AIM OF THE TASK:
Look in the data below for the line that has "Viewport: 792px width, 446px", then print exactly every line from there through the line that has "Screen dimensions: 580x435", leaving pictures out.

RECORD EXTRACTS:
▼▼▼

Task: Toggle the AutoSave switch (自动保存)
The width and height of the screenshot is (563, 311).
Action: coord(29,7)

▲▲▲
▼▼▼

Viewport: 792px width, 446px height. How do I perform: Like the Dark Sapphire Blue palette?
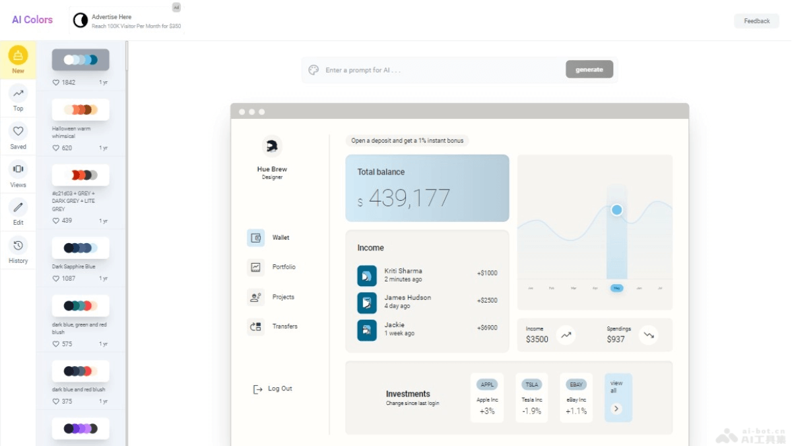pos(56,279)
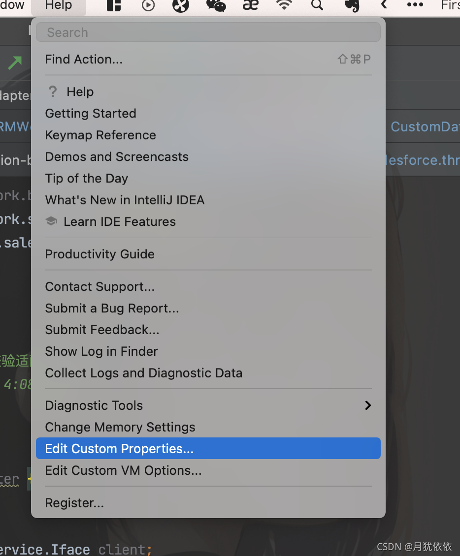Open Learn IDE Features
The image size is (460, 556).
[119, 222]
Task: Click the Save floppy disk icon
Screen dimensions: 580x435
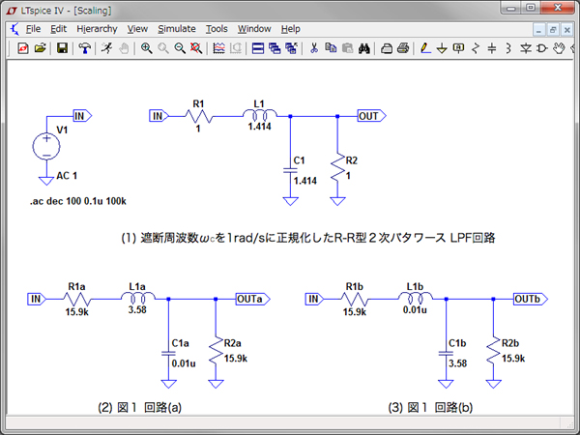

▲▲▲

ANSWER FOR THIS EXERCISE:
Viewport: 792px width, 446px height. How do I perform: Like the Dark Sapphire Blue palette?
pos(56,279)
Open Learn IDE Features
The image size is (460, 556).
[119, 222]
Task: Click the Save floppy disk icon
Screen dimensions: 580x435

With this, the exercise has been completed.